■ Tasks to complete:
[1] In the job-hunting post, how long did Central Market say the application would take to process?
[2] Set down a part of the job-hunting post word for word, starting at the words "I did do another" and stopping after the words "I gotta do.".

But what can you do sometimes?

Today really kinda sucked. I'm about to leave and go to a club downtown, which is like so totally and completely weird for me, but I think I need to do this. I'd rather sit here and watch TV, but my social life calls, and I must answer. Plus, it's free!

But I applied at a couple more different places. Central Market said my application would take FOUR WEEKS to process. Oh, okay. I'll just wait here while you process that application.

I did do another temp agency, though. And stuff. Tomorrow is another temp agency, plus I'm going to go to my last resort place.. Round Rock. Round Rock is like 40 minutes from me, but there's a crapload of restaurants and stuff over there and well.. I gotta do what I gotta do.

■ Entries supplied:
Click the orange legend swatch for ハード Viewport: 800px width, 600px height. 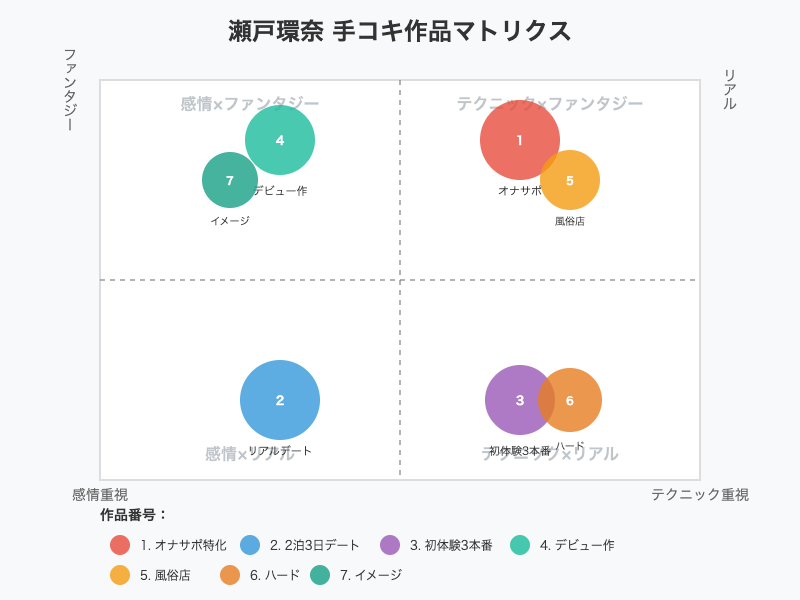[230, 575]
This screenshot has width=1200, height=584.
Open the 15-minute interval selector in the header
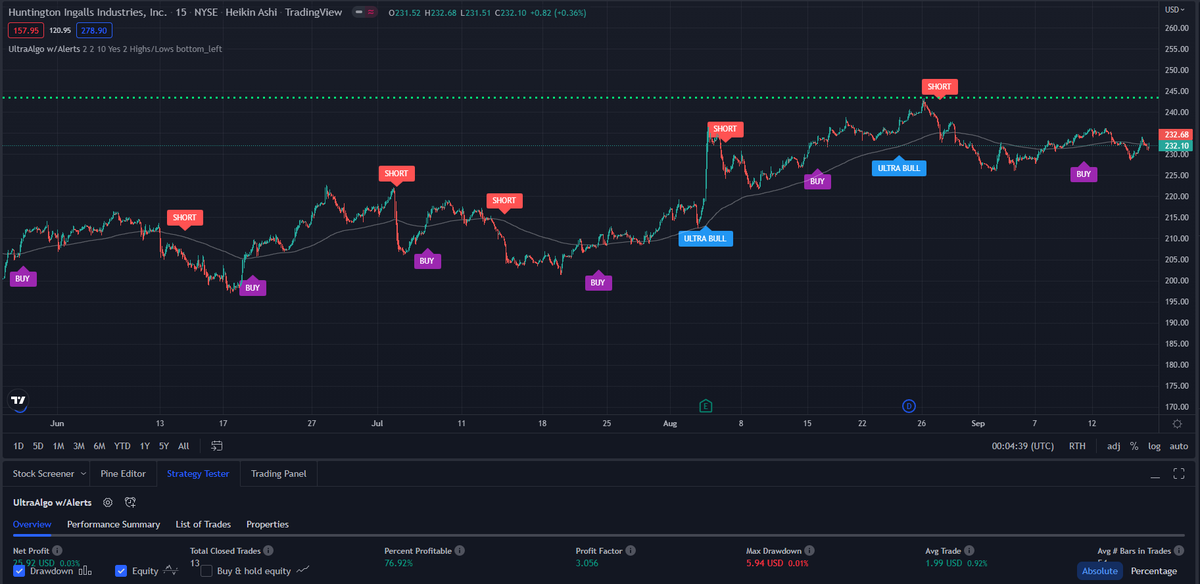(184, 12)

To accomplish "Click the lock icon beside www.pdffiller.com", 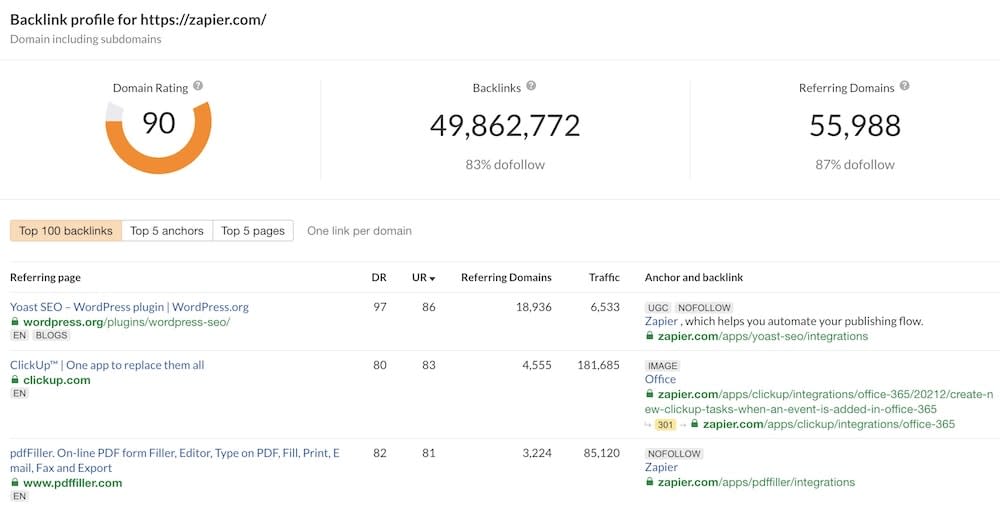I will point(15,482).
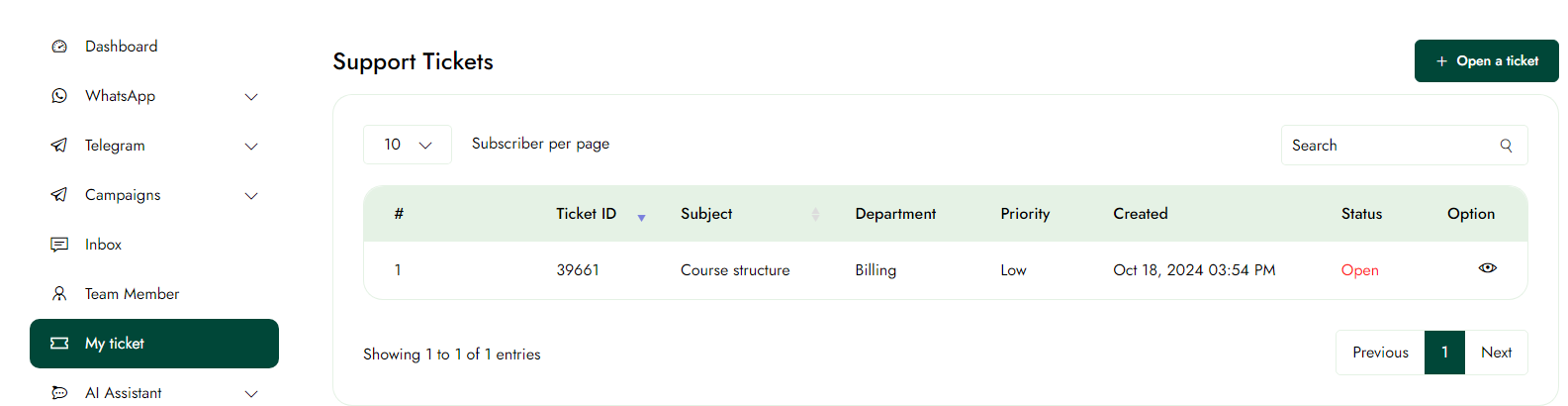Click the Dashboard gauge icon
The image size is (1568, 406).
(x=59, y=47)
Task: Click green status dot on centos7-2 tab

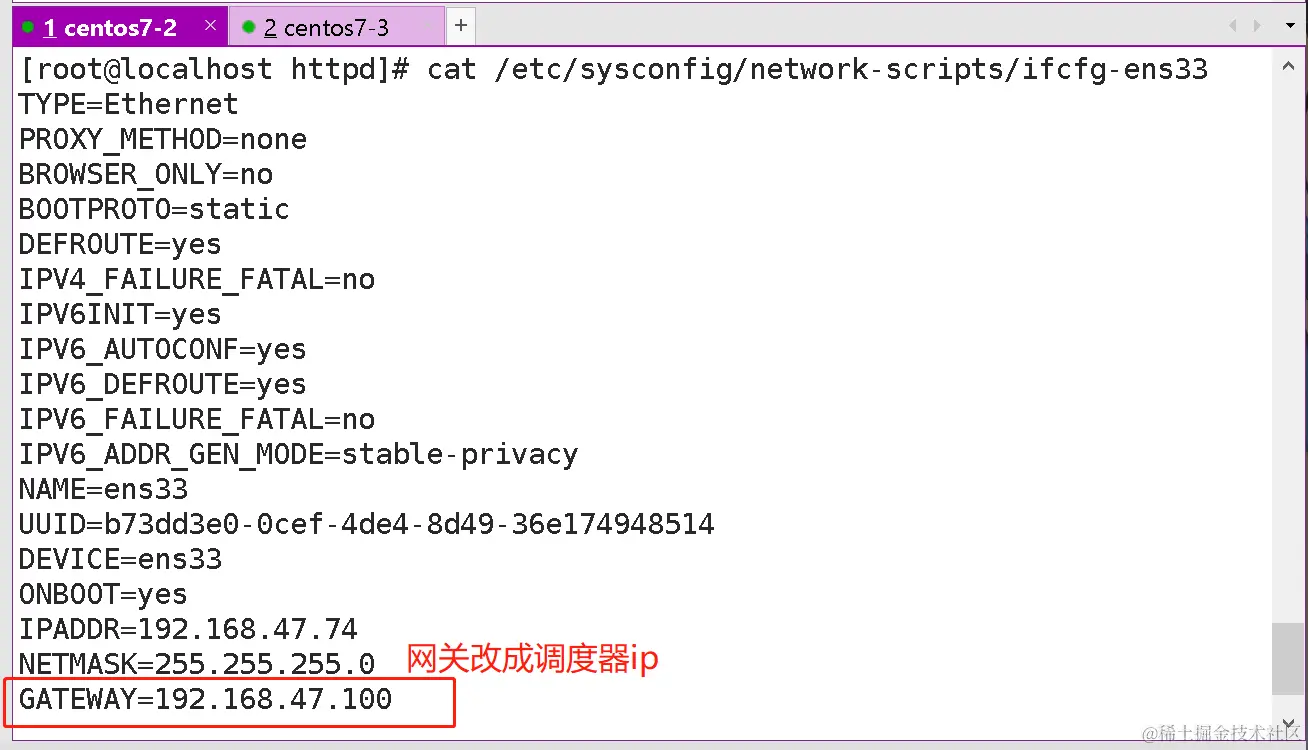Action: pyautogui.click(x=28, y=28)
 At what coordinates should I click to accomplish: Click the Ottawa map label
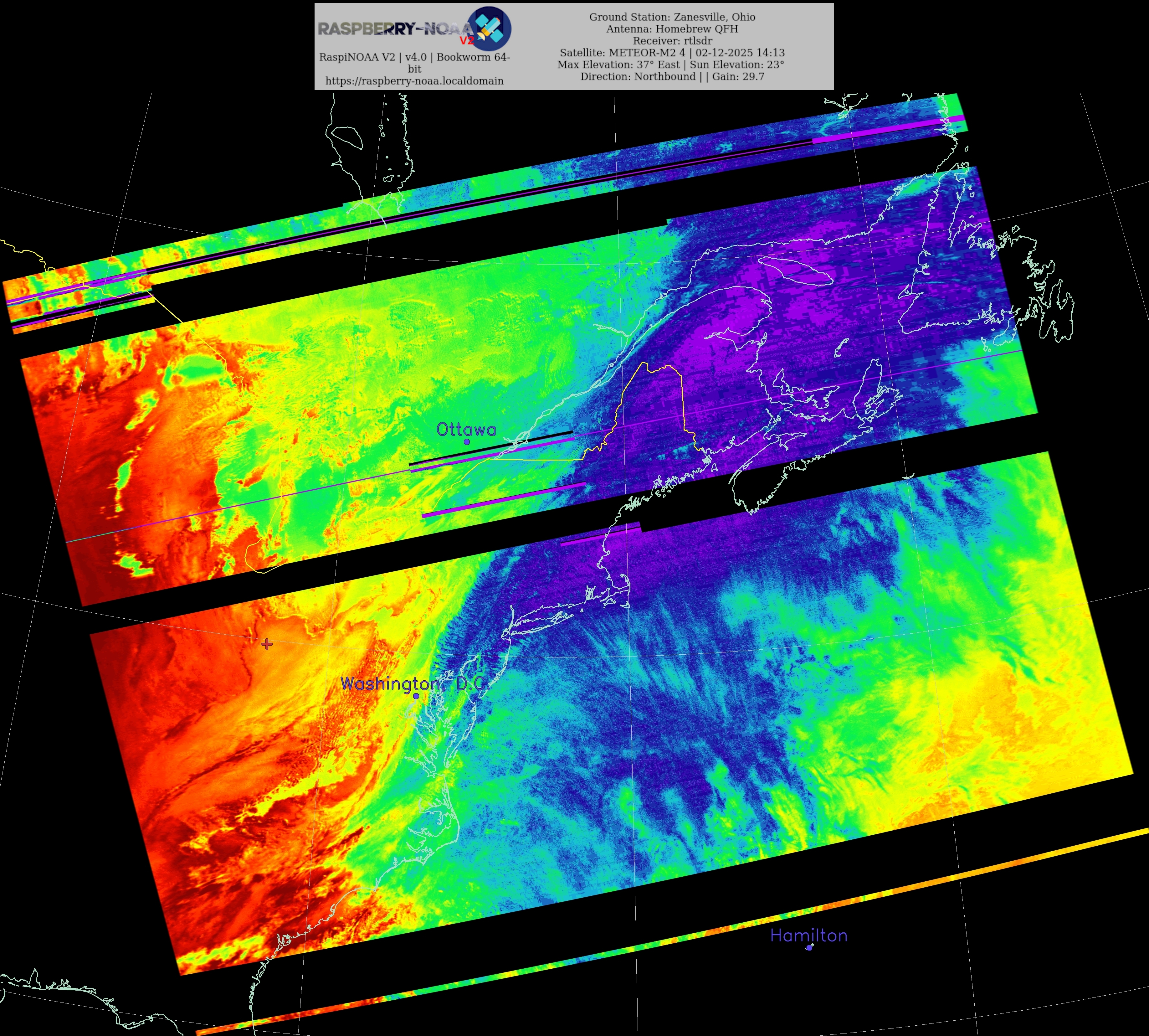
...
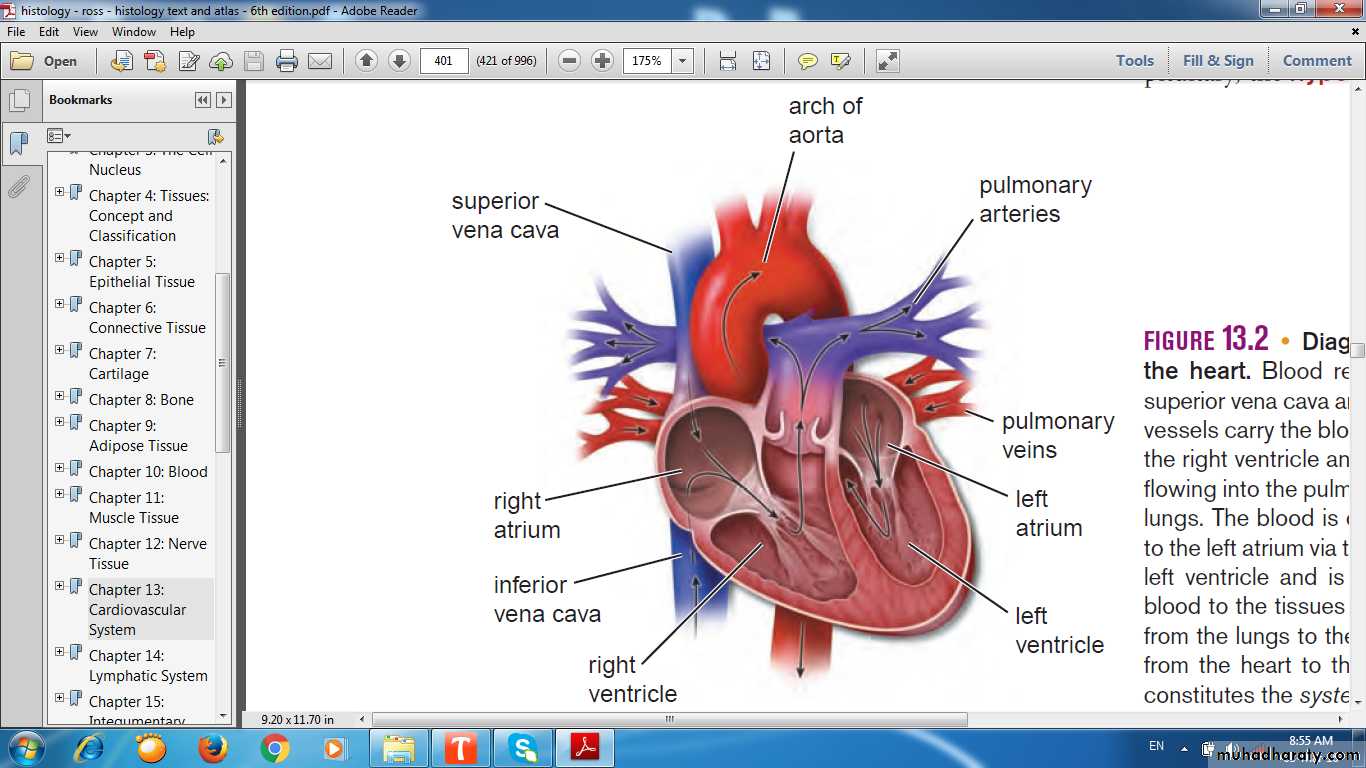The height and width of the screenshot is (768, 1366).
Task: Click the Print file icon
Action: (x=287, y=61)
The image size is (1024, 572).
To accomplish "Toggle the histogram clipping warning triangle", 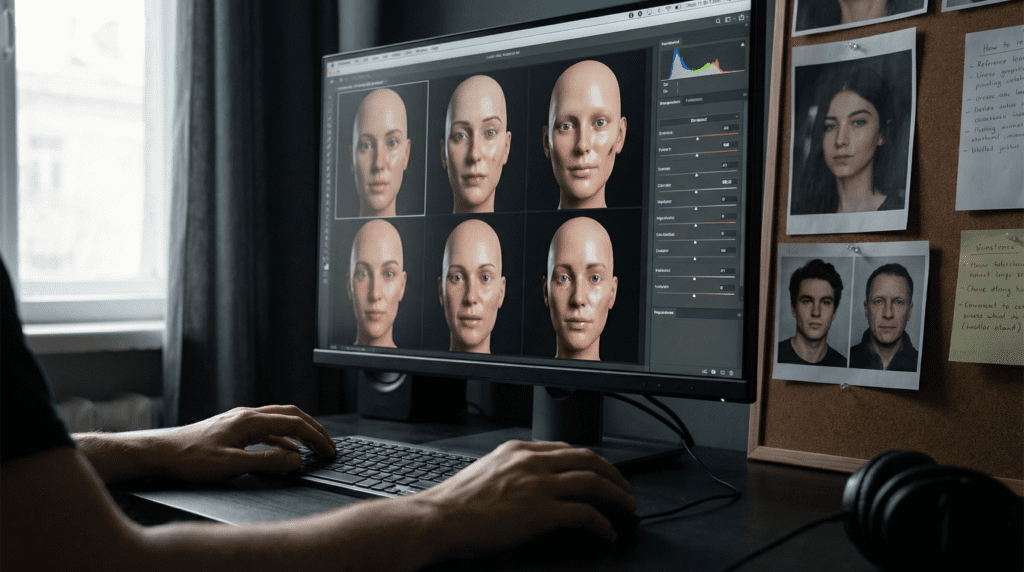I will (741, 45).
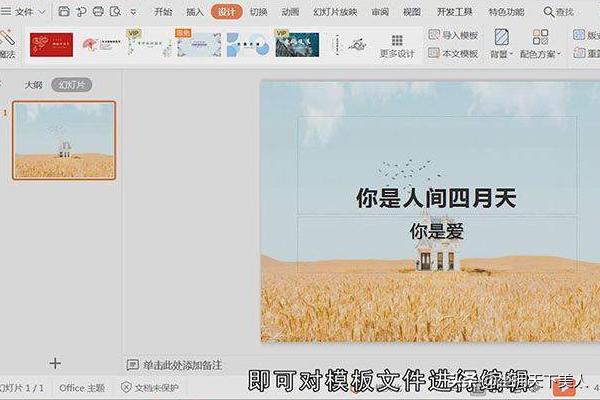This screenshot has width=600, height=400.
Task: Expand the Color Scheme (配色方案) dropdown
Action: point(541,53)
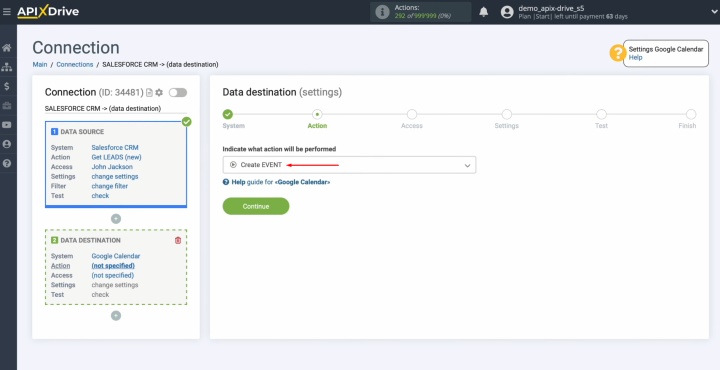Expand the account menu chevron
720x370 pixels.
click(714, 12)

■ Answers:
[1] Four weeks.

[2]
I did do another temp agency, though. And stuff. Tomorrow is another temp agency, plus I'm going to go to my last resort place.. Round Rock. Round Rock is like 40 minutes from me, but there's a crapload of restaurants and stuff over there and well.. I gotta do what I gotta do.